### RECORDS FOR THE TASK
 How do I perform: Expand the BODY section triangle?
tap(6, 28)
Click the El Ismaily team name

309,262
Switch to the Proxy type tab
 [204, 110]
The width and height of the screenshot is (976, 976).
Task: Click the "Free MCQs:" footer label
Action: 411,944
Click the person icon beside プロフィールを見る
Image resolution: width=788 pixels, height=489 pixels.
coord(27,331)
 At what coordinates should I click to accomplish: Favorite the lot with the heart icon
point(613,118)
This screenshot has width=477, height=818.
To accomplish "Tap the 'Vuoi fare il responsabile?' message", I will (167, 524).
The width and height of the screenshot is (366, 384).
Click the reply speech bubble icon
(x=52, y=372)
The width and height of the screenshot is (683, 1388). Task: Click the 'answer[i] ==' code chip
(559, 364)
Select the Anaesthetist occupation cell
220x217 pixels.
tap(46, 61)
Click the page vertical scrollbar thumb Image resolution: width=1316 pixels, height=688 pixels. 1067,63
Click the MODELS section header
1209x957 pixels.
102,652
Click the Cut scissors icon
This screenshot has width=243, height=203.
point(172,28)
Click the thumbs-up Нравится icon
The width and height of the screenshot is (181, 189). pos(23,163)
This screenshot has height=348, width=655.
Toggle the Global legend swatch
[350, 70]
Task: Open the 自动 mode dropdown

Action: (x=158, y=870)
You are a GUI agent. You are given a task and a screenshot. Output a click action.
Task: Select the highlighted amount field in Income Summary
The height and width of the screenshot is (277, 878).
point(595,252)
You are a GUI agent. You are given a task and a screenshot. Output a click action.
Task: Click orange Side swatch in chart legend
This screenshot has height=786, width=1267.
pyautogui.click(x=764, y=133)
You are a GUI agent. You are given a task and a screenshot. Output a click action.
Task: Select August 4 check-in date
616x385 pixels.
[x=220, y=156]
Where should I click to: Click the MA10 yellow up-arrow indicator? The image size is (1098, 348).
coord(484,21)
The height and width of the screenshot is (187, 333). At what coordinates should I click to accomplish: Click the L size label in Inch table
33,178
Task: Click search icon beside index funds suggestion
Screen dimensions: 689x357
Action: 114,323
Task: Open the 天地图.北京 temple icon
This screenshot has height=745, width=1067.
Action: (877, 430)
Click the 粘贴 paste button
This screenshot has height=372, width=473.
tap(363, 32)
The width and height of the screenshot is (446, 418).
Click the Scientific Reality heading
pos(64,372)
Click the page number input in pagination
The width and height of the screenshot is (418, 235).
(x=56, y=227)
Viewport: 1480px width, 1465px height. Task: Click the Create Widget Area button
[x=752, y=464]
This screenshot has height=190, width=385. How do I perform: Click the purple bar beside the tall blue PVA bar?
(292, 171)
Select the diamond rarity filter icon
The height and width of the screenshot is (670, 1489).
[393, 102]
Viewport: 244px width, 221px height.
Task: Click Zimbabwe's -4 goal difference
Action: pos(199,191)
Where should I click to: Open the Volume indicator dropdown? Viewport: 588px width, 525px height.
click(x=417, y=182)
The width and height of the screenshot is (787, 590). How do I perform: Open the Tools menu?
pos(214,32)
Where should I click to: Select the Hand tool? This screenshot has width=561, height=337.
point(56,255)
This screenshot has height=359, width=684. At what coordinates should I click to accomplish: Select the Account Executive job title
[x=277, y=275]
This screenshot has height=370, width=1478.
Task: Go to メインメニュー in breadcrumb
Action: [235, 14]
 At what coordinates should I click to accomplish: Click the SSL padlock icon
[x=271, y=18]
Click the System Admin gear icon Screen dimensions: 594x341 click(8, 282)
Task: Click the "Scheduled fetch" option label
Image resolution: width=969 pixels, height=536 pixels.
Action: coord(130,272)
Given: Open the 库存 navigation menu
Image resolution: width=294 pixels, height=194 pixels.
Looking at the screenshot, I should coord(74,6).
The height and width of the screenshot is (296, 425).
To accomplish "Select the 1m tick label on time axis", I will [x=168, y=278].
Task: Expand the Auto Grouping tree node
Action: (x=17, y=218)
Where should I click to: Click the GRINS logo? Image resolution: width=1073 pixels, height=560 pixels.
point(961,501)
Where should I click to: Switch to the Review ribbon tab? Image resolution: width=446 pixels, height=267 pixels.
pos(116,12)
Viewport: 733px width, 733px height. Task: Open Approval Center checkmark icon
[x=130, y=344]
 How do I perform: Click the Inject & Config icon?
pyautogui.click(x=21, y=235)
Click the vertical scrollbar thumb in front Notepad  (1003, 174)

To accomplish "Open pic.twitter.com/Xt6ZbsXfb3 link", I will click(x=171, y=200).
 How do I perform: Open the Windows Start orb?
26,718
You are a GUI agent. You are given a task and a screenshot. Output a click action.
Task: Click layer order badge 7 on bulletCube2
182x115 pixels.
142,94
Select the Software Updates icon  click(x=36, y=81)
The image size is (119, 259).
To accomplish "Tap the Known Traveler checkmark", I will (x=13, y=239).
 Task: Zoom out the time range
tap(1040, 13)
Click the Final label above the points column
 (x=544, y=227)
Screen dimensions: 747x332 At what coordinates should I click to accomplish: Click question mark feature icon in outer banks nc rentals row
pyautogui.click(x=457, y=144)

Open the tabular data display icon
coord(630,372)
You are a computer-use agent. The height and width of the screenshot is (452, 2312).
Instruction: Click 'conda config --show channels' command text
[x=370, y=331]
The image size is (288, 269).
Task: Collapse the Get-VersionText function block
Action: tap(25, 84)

### WHAT YOU SHOULD DO
Identify the lines above with the word "page". Copy them.

### SOLUTION FOR THIS TASK
Click the page vertical scrollbar thumb Image resolution: width=1316 pixels, height=688 pixels. 1067,63
Click the page number input in pagination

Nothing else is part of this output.